• [Exercise directions] Out of the listing below, copy every line that carries the string "computer".

Segment Open

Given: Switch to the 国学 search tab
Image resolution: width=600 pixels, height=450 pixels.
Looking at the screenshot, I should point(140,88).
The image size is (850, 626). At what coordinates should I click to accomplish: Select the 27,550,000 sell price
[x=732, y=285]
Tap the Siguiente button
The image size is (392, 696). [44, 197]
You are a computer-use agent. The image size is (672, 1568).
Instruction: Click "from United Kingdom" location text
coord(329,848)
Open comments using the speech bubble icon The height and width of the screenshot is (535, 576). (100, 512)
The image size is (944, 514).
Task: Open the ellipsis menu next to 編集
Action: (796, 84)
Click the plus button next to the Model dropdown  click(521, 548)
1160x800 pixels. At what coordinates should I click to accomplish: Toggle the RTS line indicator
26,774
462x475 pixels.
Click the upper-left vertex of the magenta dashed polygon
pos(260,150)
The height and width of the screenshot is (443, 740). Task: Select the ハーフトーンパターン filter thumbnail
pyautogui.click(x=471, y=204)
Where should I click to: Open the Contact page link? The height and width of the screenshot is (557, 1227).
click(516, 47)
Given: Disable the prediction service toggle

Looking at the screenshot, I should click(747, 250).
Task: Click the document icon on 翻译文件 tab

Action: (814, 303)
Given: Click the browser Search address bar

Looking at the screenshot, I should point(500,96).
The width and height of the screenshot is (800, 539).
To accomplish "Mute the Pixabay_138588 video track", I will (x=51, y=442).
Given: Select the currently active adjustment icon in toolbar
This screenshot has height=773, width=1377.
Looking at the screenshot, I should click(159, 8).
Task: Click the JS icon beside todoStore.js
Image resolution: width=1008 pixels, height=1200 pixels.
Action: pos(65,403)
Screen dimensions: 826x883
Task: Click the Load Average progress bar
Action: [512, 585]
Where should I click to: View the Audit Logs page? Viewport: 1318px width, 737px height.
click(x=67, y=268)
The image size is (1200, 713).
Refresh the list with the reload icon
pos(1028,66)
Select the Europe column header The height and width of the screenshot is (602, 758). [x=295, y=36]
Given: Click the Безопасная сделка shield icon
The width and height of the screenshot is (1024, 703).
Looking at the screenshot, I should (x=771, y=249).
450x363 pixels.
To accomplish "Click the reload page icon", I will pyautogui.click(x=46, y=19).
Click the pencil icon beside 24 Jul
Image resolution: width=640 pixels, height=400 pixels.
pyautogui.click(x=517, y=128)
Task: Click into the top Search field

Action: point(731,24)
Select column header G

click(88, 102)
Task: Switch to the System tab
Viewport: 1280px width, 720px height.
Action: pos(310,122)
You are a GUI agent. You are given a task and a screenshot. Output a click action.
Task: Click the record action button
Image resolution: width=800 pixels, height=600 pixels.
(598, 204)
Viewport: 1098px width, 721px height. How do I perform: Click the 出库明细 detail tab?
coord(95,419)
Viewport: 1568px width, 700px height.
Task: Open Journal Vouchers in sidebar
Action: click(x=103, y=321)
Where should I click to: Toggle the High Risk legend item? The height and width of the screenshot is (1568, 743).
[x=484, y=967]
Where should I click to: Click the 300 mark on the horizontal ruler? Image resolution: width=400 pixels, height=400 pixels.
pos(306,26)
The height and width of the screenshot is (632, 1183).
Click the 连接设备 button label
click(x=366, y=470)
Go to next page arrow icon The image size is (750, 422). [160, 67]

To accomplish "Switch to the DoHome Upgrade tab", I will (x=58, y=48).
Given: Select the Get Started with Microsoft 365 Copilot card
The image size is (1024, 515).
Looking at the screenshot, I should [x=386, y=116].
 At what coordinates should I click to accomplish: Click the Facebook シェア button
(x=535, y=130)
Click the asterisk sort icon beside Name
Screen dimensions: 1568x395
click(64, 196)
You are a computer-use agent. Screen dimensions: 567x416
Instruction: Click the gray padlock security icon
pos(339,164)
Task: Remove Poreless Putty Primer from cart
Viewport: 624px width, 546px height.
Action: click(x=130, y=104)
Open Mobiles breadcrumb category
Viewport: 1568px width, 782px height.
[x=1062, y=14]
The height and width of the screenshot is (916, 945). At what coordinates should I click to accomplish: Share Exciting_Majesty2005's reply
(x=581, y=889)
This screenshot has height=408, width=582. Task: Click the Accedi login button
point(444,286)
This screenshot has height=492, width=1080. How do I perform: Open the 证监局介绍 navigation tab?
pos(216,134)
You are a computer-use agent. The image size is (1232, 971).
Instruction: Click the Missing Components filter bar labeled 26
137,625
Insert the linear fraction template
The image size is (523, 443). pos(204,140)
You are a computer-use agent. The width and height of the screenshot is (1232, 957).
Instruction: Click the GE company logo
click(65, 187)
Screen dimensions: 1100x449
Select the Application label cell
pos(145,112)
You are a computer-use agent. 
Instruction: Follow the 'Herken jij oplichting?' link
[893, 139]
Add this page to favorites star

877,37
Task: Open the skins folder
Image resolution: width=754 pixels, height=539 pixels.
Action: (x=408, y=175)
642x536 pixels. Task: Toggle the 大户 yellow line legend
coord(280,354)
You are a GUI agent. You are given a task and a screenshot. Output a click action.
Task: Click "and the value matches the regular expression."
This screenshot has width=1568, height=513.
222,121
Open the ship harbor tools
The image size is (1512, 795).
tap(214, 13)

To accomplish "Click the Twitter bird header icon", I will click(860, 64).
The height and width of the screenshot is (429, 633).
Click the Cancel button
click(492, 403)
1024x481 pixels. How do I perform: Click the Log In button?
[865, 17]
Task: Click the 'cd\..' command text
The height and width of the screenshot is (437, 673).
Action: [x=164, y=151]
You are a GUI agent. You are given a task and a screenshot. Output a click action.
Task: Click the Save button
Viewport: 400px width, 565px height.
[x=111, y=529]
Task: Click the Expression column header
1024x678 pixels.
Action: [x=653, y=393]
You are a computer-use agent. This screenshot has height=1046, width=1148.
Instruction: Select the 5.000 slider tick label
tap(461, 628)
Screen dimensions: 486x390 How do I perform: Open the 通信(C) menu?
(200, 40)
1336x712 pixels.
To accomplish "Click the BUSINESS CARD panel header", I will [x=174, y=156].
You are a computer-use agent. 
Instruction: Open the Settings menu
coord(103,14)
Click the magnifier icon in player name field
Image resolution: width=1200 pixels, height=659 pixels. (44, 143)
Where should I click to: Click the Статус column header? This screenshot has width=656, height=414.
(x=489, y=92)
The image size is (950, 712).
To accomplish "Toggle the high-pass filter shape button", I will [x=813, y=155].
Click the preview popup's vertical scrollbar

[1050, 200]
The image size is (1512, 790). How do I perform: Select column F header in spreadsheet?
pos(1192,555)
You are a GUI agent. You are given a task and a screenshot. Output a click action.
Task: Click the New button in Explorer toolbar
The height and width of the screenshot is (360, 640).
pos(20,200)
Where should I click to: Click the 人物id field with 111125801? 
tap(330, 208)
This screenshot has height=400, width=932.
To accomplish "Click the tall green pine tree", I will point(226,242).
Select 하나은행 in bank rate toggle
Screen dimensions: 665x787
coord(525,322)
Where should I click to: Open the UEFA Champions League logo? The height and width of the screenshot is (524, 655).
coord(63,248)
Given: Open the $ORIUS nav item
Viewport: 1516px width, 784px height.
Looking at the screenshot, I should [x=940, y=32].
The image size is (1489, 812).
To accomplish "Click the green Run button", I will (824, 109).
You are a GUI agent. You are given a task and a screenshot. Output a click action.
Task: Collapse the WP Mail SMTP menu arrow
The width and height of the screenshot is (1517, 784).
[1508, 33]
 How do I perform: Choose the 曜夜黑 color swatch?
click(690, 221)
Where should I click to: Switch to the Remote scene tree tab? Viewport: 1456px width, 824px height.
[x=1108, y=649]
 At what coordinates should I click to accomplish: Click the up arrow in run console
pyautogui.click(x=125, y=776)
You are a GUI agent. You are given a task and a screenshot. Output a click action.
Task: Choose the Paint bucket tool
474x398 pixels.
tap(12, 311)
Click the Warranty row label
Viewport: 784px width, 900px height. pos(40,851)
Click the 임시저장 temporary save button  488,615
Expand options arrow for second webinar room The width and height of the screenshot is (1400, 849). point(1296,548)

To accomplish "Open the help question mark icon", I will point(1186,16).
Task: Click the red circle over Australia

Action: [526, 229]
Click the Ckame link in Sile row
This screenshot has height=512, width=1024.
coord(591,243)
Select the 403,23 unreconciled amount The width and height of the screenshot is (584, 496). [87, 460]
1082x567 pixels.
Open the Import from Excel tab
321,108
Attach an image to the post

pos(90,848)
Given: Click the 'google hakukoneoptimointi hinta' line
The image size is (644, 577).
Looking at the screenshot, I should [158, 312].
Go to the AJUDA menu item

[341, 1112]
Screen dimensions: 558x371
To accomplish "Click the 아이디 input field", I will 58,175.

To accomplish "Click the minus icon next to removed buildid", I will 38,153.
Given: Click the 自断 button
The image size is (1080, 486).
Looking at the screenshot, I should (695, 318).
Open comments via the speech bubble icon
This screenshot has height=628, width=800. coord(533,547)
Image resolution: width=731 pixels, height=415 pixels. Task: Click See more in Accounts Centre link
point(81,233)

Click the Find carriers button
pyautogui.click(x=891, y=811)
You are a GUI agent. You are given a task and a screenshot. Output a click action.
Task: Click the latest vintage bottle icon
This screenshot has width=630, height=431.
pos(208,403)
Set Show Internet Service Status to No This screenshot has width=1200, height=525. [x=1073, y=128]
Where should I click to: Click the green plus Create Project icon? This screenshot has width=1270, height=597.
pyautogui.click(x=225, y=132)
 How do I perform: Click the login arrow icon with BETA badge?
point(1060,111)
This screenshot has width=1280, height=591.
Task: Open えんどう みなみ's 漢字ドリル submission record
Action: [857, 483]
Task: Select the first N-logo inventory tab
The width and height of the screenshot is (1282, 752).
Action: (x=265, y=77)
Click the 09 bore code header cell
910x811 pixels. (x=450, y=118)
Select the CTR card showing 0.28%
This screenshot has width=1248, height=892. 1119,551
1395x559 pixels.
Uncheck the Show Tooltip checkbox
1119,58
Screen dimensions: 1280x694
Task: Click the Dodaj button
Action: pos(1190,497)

Segment Closed

• [Finished exercise]
You are a computer-use agent. The image size is (672, 1568).
You are a computer-use agent. Screen dimensions: 567x416
You are a computer-use agent. The image size is (1232, 971).
You are a computer-use agent. The width and height of the screenshot is (1232, 957).
You are a computer-use agent. 
You are a computer-use agent. This screenshot has height=1046, width=1148.
You are a computer-use agent. 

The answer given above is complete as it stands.